Nevertheless, this type of assistance provided by Turkey to Europe has not been leveraged to remedy the deep-rooted inconsistencies of the Dublin rules, the cornerstone of the European common asylum system, which are absolutely essential for the proper functioning of the Schengen Area. As President Erdogan was issuing his ultimatum, the JHA Council was displaying its inability to agree on a way forward proposed by Germany, including a renouncement of the principle of country of first entry. As a result of this, the new EU Pact on migration and asylum announced by the Commission, intended to break the gridlock, is still pending.

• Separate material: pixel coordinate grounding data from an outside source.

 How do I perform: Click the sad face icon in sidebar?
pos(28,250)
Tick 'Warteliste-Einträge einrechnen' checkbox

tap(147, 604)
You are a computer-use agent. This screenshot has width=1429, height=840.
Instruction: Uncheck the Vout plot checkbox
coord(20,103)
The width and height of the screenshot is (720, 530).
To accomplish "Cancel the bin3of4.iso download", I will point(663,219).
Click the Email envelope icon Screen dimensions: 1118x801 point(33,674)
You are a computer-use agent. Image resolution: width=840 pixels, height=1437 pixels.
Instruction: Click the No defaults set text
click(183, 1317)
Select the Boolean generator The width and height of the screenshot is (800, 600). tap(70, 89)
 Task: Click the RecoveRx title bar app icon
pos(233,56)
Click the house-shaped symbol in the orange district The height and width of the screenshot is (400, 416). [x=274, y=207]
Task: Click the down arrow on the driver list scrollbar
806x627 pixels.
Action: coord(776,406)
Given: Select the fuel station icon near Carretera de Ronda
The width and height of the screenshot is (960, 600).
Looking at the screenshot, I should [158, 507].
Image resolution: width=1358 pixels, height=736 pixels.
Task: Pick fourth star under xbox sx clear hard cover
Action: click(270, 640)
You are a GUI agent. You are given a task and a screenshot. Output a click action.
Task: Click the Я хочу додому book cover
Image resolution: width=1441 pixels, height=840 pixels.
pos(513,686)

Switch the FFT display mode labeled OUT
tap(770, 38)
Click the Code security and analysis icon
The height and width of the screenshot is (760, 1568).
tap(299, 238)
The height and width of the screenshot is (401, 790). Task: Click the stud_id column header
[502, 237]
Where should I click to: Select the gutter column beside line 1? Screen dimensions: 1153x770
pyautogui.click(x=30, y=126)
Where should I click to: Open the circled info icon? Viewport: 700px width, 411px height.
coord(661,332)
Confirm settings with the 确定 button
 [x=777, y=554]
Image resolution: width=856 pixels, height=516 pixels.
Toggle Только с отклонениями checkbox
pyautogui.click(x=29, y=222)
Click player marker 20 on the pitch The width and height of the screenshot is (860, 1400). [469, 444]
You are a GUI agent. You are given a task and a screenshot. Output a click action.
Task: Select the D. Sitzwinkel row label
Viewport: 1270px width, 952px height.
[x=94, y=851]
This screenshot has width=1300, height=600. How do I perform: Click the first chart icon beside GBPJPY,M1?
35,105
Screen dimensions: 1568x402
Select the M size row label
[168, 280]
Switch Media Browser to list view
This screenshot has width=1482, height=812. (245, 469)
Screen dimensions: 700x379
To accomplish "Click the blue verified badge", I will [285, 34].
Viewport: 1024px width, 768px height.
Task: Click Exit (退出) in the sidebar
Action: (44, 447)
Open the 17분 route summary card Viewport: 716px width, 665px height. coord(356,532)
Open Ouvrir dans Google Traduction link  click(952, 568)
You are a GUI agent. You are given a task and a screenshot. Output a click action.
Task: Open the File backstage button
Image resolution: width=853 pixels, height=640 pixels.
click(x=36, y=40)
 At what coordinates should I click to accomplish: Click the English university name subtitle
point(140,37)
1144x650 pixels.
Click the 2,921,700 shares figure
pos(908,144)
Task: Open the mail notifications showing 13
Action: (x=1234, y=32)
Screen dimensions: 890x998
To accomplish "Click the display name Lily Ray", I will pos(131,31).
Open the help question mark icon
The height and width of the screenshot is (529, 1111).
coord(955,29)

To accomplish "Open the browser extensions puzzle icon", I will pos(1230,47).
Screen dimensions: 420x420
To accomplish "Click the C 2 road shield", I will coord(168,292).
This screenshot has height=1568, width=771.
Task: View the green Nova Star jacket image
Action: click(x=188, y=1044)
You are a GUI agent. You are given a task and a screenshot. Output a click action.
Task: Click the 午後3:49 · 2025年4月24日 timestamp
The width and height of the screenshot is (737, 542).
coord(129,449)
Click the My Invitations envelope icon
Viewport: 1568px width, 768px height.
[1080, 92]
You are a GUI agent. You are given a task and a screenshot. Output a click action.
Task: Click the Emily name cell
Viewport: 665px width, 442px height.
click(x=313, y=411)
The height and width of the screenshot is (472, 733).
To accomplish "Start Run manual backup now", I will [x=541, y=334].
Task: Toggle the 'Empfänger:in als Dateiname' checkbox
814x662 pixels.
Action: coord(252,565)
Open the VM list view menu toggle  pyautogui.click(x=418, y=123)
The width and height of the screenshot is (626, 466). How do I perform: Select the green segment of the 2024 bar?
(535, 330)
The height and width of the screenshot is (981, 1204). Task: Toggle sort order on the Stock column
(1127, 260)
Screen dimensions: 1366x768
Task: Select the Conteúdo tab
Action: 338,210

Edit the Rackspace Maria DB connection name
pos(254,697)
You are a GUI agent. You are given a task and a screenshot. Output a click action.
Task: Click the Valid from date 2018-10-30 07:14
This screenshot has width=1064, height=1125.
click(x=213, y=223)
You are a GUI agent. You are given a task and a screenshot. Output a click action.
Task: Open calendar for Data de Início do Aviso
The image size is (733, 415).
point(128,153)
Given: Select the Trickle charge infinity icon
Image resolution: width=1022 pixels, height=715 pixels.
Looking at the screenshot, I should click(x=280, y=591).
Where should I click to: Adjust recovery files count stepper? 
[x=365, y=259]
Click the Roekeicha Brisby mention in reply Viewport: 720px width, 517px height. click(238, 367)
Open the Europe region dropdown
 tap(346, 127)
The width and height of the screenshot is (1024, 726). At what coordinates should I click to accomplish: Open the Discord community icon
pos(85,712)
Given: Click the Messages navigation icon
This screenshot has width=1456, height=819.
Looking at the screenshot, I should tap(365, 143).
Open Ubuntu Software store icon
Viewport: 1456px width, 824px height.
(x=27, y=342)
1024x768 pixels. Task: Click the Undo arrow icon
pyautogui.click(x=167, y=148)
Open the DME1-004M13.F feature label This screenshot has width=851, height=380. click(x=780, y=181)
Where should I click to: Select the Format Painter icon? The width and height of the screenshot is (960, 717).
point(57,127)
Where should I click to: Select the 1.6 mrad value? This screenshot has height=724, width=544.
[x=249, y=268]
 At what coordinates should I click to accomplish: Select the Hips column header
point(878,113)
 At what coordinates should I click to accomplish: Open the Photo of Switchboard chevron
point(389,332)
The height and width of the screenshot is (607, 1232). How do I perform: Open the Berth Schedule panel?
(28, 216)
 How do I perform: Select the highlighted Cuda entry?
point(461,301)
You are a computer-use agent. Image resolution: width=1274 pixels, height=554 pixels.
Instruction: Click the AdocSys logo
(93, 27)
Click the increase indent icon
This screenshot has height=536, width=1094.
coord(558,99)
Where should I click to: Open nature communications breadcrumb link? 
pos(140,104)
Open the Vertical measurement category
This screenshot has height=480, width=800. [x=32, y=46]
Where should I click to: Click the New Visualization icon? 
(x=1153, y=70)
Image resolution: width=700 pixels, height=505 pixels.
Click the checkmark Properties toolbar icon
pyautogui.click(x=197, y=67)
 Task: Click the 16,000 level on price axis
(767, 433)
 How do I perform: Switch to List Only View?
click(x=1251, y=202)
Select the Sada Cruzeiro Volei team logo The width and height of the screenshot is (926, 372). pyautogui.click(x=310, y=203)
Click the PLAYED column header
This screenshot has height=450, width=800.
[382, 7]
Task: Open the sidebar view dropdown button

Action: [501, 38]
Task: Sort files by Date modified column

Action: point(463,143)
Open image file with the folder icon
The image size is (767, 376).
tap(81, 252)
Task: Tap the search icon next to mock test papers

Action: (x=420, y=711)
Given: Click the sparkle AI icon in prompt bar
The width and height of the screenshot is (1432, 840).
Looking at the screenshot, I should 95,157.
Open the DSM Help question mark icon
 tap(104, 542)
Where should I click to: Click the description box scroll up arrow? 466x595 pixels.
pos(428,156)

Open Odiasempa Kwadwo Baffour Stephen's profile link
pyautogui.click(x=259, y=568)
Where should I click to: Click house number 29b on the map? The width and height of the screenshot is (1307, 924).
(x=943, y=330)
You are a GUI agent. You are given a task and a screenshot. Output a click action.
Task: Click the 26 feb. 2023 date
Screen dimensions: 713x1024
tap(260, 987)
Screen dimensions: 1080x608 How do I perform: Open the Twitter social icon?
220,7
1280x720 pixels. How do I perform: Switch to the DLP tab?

This situation is no longer tenable. Sustained or manipulated, the instability of migration in Turkey puts the EU in a situation of great vulnerability. Even the disorderly re-establishment of internal borders would not prevent an exodus towards the central EU Member States. This prospect on top of the humanitarian emergency requires the EU to “finally take the bull by the horns”. Given the link that now exists between the European Union and Turkey for the asylum issue, political progress is required on two fronts.
The negotiations currently taking place with Turkey to overhaul the agreement signed in the spring of 2016 must be an opportunity to organise in a robust manner the sharing of hosting responsibilities between Turkey and the EU. The EU must better acknowledge the effort made by Turkey to host refugees mainly but not only from Syria, without ruling out an assessment of asylum applications which will continue in any event to be submitted to the EU via Turkey. This will most likely involve upwardly revising the amounts of European facilities on the grounds of Turkish hospitality of migrants. It is also important to stress that the amounts spent on this by the EU in aid of the refugees hosted by Turkey are disproportionate to the expenditure incurred by EU Member States to host asylum seekers in their countries. Above all, the EU-Turkey Statement must now be placed under the auspices of the Global Compact on Refugees adopted on 17 December 2018 by the United Nations. It would then be considered as a “regional agreement” drawing on the Comprehensive Plan of Action Framework for Refugees. In addition, this would have the advantage of placing the EU and Turkey in a framework of multilateral rule of law which would facilitate dispute resolution. Against this backdrop, Turkey could be a hub for the application of the European resettlement policy, supported by the HCR. It is possible that other transit and host countries could in future sign similar agreements with the EU as part of the multilateral framework of the United Nations Compact for Refugees.
At the same time, building on the need to provide essential assistance to Greece for the care of the 40,000 people trapped on the islands in the Aegean Sea, it is necessary to agree once and for all on a genuine system to share responsibility for asylum applications drawing inspiration today from Germany and as of 2016 from the European Parliament, intended to foster long-term solidarity between Member States, albeit, as proposed by the Jacques Delors Institute, at the expense of a differentiated approach.
Jacques Delors recently reminded that a lack of solidarity in the crisis currently hitting the EU could be fatal. This is also the case for the critical issue of asylum.